課題項目 1 =>
予算案修正の記事によると、3党首が予算案修正の合意文書を交わしたのは何月何日か。
課題項目 2 =>
予算案修正の記事で合意文書を交わした3党首を、所属政党と肩書きを添えてすべて挙げよ。
課題項目 3 =>
予算案修正の記事を、最後の文の後から書き足してください。

「試行錯誤、暗中模索のところがあった」
自民党の石破総裁、公明党の斉藤鉄夫代表、日本維新の会の吉村洋文代表(大阪府知事)の3党首が2月25日に交わした予算案修正の合意文書には、予算案と税制改正関連法案について「所要の修正を行ったうえで、年度内の早期に成立させる」と明記された。
維新の会は3月1日、都内で開いた党大会で、7月の参院選について「与党の過半数割れを実現し、さらなる公約の達成を目的とする」とした25年の活動方針を採択した。
維新は、党内に「与党に協力しすぎる」との批判もあったが、3月3日の両院議員総会で、多数決で与党の税制修正案に賛成することを決めた。自公維3党幹事長は即日、合意文書に署名し、「年収の壁」を178万円を目指して25年から引き上げる、ガソリン税に上乗せされた暫定税率の廃止することで、自公両党が「誠実に対応する」と明記されている。

提供一覧 =>
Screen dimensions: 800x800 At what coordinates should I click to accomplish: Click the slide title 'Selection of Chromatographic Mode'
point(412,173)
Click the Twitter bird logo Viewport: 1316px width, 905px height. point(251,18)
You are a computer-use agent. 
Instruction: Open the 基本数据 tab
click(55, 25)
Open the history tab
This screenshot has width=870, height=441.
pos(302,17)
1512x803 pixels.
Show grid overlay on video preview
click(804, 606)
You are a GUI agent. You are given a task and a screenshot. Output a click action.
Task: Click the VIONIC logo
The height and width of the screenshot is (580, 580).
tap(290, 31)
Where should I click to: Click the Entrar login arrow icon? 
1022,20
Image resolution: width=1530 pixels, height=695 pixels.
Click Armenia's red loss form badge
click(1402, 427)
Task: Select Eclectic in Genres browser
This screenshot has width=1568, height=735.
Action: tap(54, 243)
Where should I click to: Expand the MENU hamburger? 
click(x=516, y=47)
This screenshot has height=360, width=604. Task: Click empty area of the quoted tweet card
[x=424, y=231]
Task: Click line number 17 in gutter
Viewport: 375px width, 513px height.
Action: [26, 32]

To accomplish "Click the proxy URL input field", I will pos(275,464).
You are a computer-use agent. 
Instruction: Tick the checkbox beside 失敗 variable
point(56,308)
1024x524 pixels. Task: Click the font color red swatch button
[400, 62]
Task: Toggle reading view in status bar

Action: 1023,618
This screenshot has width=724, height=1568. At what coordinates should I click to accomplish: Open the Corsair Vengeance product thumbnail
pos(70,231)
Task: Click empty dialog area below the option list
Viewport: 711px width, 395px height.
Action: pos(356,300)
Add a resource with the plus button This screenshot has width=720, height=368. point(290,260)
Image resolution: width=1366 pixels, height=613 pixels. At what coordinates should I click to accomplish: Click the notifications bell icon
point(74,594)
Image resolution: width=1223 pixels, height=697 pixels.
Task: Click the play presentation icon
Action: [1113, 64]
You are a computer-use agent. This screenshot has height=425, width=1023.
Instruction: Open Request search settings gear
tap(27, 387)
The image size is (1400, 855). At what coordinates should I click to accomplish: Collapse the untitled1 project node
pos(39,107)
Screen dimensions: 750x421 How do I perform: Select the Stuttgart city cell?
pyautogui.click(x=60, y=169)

記述回答 1 =>
2月25日です。

記述回答 2 =>
- 自民党の石破総裁
- 公明党の斉藤鉄夫代表
- 日本維新の会の吉村洋文代表(大阪府知事)

記述回答 3 =>
首相は3月4日、予算案の衆院通過に当たって記者団に「試行錯誤、暗中模索みたいなところがあった」と他人事のように語った。案件ごとに連携相手が異なる与野党協議について、首相は自民党の森山幹事長や小野寺五典政調会長、宮沢洋一税調会長らに任せきりで、自らリーダーシップを発揮する場面はほとんどなかった。一連の協議では、財源や政策効果の議論は棚上げされたまま、野党が減税や給付を求めて世論受けを競い、与党は一方的に妥協するばかりだったのである。
「これでは持たない。押し通せない」
「高額療養費制度」の負担引き上げ見送りも、政権のガバナンスの問題を露呈した。昨年12月に決定した8月からの負担上限額の引き上げ方針は、2月14日に長期治療が必要な患者の負担を据え置くとの修正がなされた。国会では、立憲民主党の野田佳彦代表らが衆院の予算審議の段階から、患者の声を聞かずに制度を変えるべきではない、8月からの引き上げを「凍結」すべきだと主張していた。
石破首相は「大切なセーフティーネットを将来にわたって堅持し、保険料負担の抑制につなげることが必要だ」と説明し、引き上げる意向を示したが、周辺に「この答弁では持たない。押し通せない」と弱音も吐く。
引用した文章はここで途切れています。